> [Selected extract]:
14 There seems to be a consensus between the parties that the Tribunal Member came to a decision which saw the importing into the agreement of a contractual term (that the plaintiffs were obliged to ensure that the outdoor area conformed to the Building Code of Australia for a “habitable room” and that there was the requisite Council approval). There seems to be no dispute that a clear finding was made that the structure did not so conform and accordingly there was breach of the term.

15 However, when it came to addressing the question of breach the Tribunal Member seems to have dealt with it ostensibly in terms of breach of the warranties implied by s18 B of the HBA (rather than as expressly a breach of the contractual term). He appears to have so treated the breach as being in the nature of defective performance of building works and as a transgression of warranties (a) and (c).

16 The Tribunal Member then assessed damages in a quantum that flowed from an agreement that had been reached between the parties. He accepted the evidence given by the experts for the defendants that the most cost effective approach was to demolish the awning and all additions and then rebuild a new structure.

17 The plaintiffs have brought an appeal against the decision of the Tribunal. The appeal was heard on 7 November 2007 and the parties were legally represented. The legal representatives relied on written submissions, supplemented by oral argument.

18 The plaintiffs contend that they are entitled to relief pursuant to s67 of the Consumer, Trader and Tenancy Tribunal Act 2001(NSW) (“the Act”). This provision enables a challenge where the Tribunal decides a question with respect to a matter of law.

19 It might be thought that attempts to identify the ambit of the challenge enabled by this provision have been less than satisfactory. The ambit does not equate to the avenue of challenge provided by error in point of law. There has to be a decision of a question and the question has to be with respect to a matter of law. There is authority for the view that the reference to “a matter of law” contemplates what is described as “a pure question of law”. It does not embrace matters such as erroneous findings of fact, lack of supporting evidence for a finding or complaints as to the sufficiency of reasoning process.

20 The plaintiffs rely on what was said in Chapman v Taylor & Ors; Vero Insurance Ltd v Taylor & Ors [2004] NSWCA 456. The judgment of Hodgson JA contains the following:-

          “[33] Accordingly, in my opinion, to establish an error of law by the Senior Member, it was necessary to show that he applied a wrong principle of law. That could be shown either from what he said, or because the ultimate result, associated with the facts that he expressly or impliedly found, indicates that he must have applied the wrong principle of law.”

21 Broadly speaking, by the time of the making of the oral submissions, three areas of challenge to the decision of the Tribunal remained alive. Much that was said in the written submissions fell outside the ambit of the appeal.

22 Firstly, it is said that there was error in the importing of the contractual term. The thrust of this attack in the written material seems to be that this finding was either against the evidence or that it lacked supporting evidence or was made without giving sufficient reasons. Even if it be assumed that such an error had been made (and I am not persuaded that this is the case), I do not consider that any such error would assist the plaintiffs in this case. The challenge brought by them does not fall within the ambit of s67.

> [Required work]:
a) According to the appeal judgment excerpt, on what date was the plaintiffs' appeal heard?
b) Copy the passage of the appeal judgment excerpt between "22 Firstly, it" and "ambit of s67.", inclusive, reproducing it verbatim.

> [Data segment]:
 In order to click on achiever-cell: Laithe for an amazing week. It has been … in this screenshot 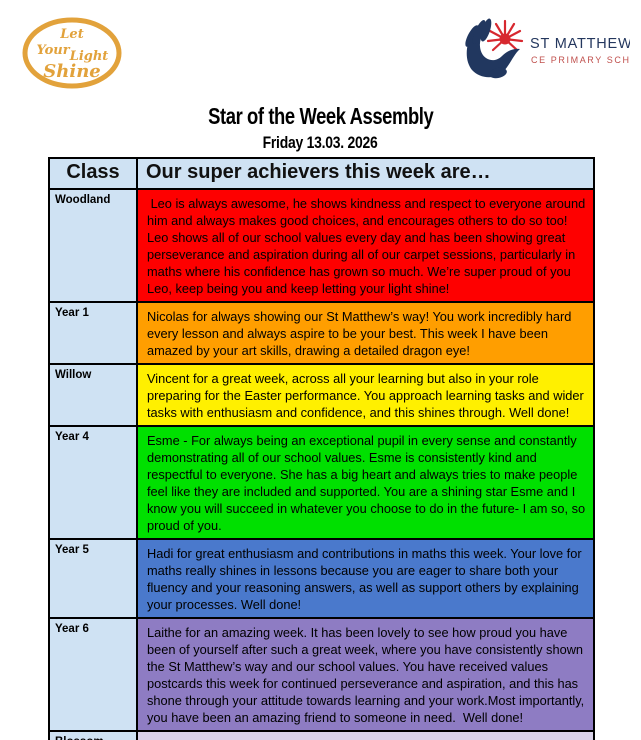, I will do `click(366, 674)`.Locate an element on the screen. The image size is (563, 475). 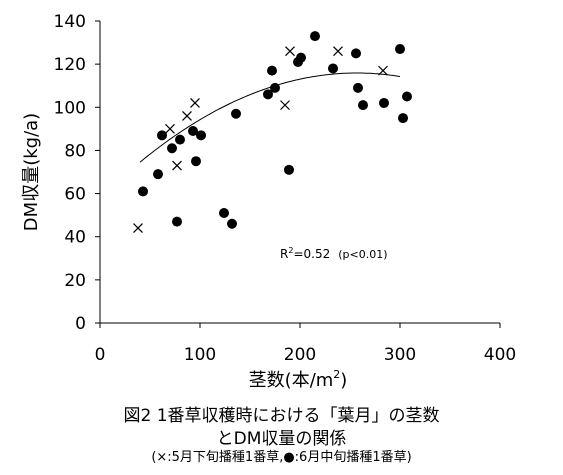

> [Replies]:
a) 7 November 2007

b)
22 Firstly, it is said that there was error in the importing of the contractual term. The thrust of this attack in the written material seems to be that this finding was either against the evidence or that it lacked supporting evidence or was made without giving sufficient reasons. Even if it be assumed that such an error had been made (and I am not persuaded that this is the case), I do not consider that any such error would assist the plaintiffs in this case. The challenge brought by them does not fall within the ambit of s67.